Mailer scoops Bad Sex award from the grave
Even the grave is unable to constrain the all-round behemoth Norman Mailer, it would appear. The American writer, who died earlier this month at the age of 84, has won the Literary Review's Bad Sex in Fiction Award for his final novel, The Castle in The Forest, which was published this year. The winning extract from the novel, a recollection of Adolf Hitler's childhood through the eyes of a demon sent to inveigle the youth along the road to evil, describes a male member as being 'as soft as a coil of excrement' and talks of the male character being 'ready at last to grind into her with the Hound, drive it into her piety'.

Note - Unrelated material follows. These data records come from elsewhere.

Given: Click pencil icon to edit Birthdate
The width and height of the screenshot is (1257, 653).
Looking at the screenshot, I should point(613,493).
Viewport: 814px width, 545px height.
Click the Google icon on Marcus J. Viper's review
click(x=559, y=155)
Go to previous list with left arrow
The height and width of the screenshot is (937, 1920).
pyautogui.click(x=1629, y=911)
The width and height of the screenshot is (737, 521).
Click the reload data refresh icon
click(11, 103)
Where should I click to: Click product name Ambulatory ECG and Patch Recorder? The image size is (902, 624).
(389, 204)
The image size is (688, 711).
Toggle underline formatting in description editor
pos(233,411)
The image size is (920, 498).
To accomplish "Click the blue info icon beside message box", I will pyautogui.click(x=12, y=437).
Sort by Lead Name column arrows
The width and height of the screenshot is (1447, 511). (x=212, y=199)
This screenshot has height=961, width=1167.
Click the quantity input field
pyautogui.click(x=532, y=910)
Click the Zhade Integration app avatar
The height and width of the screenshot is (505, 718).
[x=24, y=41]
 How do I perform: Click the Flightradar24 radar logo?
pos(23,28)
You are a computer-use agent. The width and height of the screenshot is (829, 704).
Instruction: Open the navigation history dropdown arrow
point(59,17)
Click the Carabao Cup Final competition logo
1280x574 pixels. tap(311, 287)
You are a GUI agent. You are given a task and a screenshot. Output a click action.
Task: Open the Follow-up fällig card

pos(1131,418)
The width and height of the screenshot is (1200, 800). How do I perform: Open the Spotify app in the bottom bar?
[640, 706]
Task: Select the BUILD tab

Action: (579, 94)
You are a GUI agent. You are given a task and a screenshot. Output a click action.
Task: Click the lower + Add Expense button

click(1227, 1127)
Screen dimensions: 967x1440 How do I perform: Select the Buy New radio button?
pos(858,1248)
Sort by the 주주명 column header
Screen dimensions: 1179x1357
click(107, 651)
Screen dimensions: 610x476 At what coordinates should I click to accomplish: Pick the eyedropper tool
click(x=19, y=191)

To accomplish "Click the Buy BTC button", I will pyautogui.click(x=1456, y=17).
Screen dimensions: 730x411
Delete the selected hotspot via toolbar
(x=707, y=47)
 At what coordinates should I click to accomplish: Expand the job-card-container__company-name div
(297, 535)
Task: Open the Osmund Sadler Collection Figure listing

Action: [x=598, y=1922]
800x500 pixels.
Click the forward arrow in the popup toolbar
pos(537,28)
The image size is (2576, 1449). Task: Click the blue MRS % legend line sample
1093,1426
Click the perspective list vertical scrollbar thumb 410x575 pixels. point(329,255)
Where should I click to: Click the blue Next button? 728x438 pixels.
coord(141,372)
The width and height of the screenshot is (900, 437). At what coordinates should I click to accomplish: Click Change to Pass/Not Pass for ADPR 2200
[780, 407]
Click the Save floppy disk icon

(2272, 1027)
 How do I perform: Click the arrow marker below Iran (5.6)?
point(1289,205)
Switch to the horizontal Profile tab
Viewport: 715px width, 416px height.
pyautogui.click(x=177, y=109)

Phillip Womack, assistant editor of the Literary Review, explained that "it was the excrement that tipped the balance," putting Mailer ahead of the other contenders, who included Ali Smith and Christopher Rush. Smith whetted the judges' appetites with her muddled metaphors for human bodies in sexual congress - 'we were the tail of a fish, the reek of a cat'. Rush's description of a young William Shakespeare's encounter with Anne Hathaway spoke of him 'clinging like a mariner to her heaving haunches'.
The judges felt Mailer would have taken the award with good humour, an observation easier made with the literary hardman six feet under. Mailer's temper and penchant for violence were legendary; he frequently engaged in both mental and physical brawls with his contemporaries, and stabbed his second wife, Adele Morales, with a penknife at a party in 1960.